*** Task inputs Section Begins ***

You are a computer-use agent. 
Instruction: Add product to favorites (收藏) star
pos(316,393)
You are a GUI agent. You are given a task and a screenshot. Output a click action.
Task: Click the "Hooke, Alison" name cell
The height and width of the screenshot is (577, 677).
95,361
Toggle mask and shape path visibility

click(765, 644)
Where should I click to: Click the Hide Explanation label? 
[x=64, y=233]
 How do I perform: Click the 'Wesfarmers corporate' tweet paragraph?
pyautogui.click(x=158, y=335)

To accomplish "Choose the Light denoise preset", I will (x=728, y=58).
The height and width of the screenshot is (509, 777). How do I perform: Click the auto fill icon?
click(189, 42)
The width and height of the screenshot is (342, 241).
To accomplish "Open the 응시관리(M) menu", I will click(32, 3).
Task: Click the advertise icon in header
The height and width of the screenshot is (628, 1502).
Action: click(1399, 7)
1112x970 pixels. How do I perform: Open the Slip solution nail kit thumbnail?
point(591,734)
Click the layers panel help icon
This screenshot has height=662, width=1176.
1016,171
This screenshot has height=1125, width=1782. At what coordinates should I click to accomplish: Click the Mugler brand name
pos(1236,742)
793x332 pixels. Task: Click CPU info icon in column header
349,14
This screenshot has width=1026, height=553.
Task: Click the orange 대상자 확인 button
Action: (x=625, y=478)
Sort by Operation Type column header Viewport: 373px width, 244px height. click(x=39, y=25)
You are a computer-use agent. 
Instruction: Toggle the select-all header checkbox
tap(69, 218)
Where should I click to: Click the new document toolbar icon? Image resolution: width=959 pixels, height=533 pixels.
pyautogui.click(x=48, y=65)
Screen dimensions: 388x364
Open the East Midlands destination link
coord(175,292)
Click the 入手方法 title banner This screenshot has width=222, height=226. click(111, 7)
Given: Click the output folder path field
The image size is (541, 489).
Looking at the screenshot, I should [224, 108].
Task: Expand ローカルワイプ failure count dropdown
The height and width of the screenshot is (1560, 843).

*** Task inputs Section Ends ***

Faithfully reproduce all of the material.

You are a computer-use agent. 
Instruction: Add product to favorites (收藏) star
pos(316,393)
You are a GUI agent. You are given a task and a screenshot. Output a click action.
Task: Click the "Hooke, Alison" name cell
The height and width of the screenshot is (577, 677).
95,361
Toggle mask and shape path visibility

click(765, 644)
Where should I click to: Click the Hide Explanation label? 
[x=64, y=233]
 How do I perform: Click the 'Wesfarmers corporate' tweet paragraph?
pyautogui.click(x=158, y=335)

To accomplish "Choose the Light denoise preset", I will (x=728, y=58).
The height and width of the screenshot is (509, 777). How do I perform: Click the auto fill icon?
click(189, 42)
The width and height of the screenshot is (342, 241).
To accomplish "Open the 응시관리(M) menu", I will click(32, 3).
Task: Click the advertise icon in header
The height and width of the screenshot is (628, 1502).
Action: click(1399, 7)
1112x970 pixels. How do I perform: Open the Slip solution nail kit thumbnail?
point(591,734)
Click the layers panel help icon
This screenshot has height=662, width=1176.
1016,171
This screenshot has height=1125, width=1782. At what coordinates should I click to accomplish: Click the Mugler brand name
pos(1236,742)
793x332 pixels. Task: Click CPU info icon in column header
349,14
This screenshot has width=1026, height=553.
Task: Click the orange 대상자 확인 button
Action: (x=625, y=478)
Sort by Operation Type column header Viewport: 373px width, 244px height. click(x=39, y=25)
You are a computer-use agent. 
Instruction: Toggle the select-all header checkbox
tap(69, 218)
Where should I click to: Click the new document toolbar icon? Image resolution: width=959 pixels, height=533 pixels.
pyautogui.click(x=48, y=65)
Screen dimensions: 388x364
Open the East Midlands destination link
coord(175,292)
Click the 入手方法 title banner This screenshot has width=222, height=226. click(111, 7)
Given: Click the output folder path field
The image size is (541, 489).
Looking at the screenshot, I should [224, 108].
Task: Expand ローカルワイプ failure count dropdown
The height and width of the screenshot is (1560, 843).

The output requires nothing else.